I finally had a moment to investigate why Atom was refusing to let me type on the pages of my current WIP. It turns out that it must of been some kind of bug in the file system reader. I opened a different folder and then closed Atom and reopened it. Then I opened the novel folders and suddenly things were back to normal. Strange. I suppose it had something to do with using Dropbox folders and the fact that I rarely close programs. So my new SOP is to close Atom after I finish a writing sprint.
While Atom was down, I used Bluefish HTML editor to write Corvette. But that was only for a few sprints. Happy to report no problems using Bluefish or reading the newly created files with a working Atom editor. So for today’s lunchtime sprint, I’m back in the saddle again and raring to write. Below is a screenshot from the Bluefish webpage. Still one of the best HTML editors on Linux.
Recently my only laptop went down and had to be sent to the shop for repairs. I was right in the middle of a new short story. At best it meant no writing for a week or two, at worst it meant the story was completely gone due to a bad hard drive. But I was using Dropbox and so all I had to do was walk over to my Linux box and open the story file to keep on writing. Because I was saving the story to Dropbox, a cloud based server, I could access the story from any computer.

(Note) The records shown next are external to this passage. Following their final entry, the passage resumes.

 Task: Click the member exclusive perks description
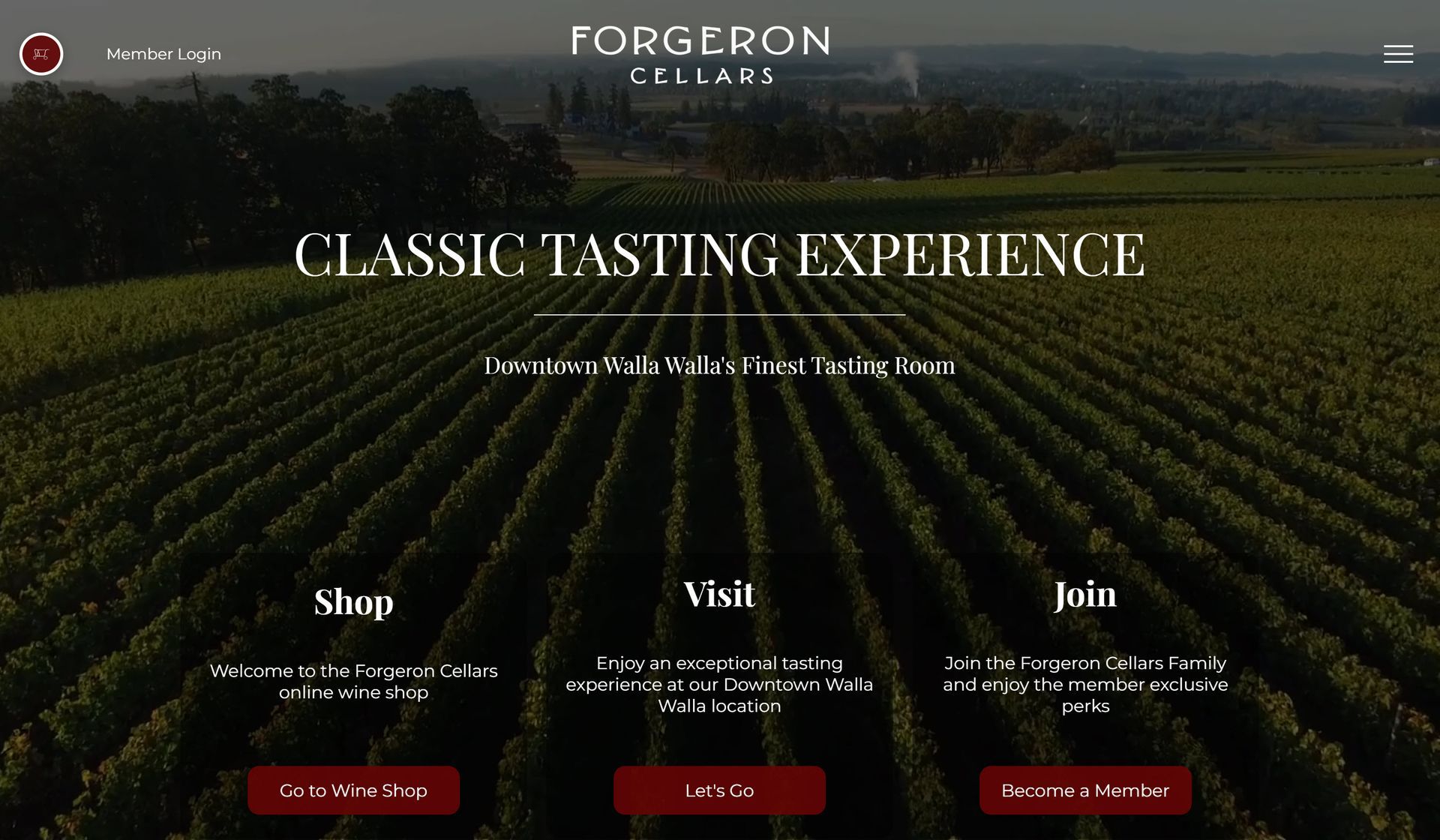1085,684
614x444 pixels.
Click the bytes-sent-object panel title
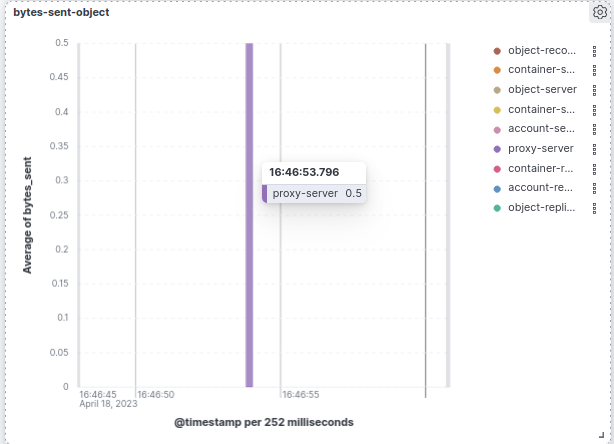coord(61,13)
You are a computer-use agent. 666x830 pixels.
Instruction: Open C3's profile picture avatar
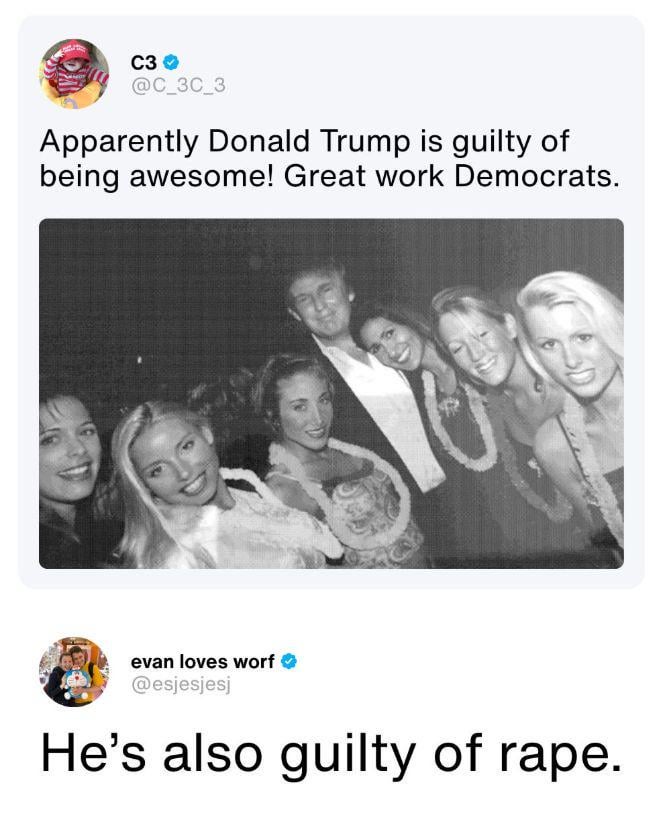(74, 74)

Dropbox offers two gigs of space for free, which is all any writer needs for works in progress. You can access your documents from any web connected computer and or phone. The android app version works perfectly and lets you look at you story as if it were formatted for Word. If you write in a different program, like OOo, you have to save as a .doc in order to see it on Android. This will be true until Androffice gets the Write clone working.
There are native Dropbox clients for Linux, Mac and Windows. There are also clients for Android, Blackberry, iPhone and iPad.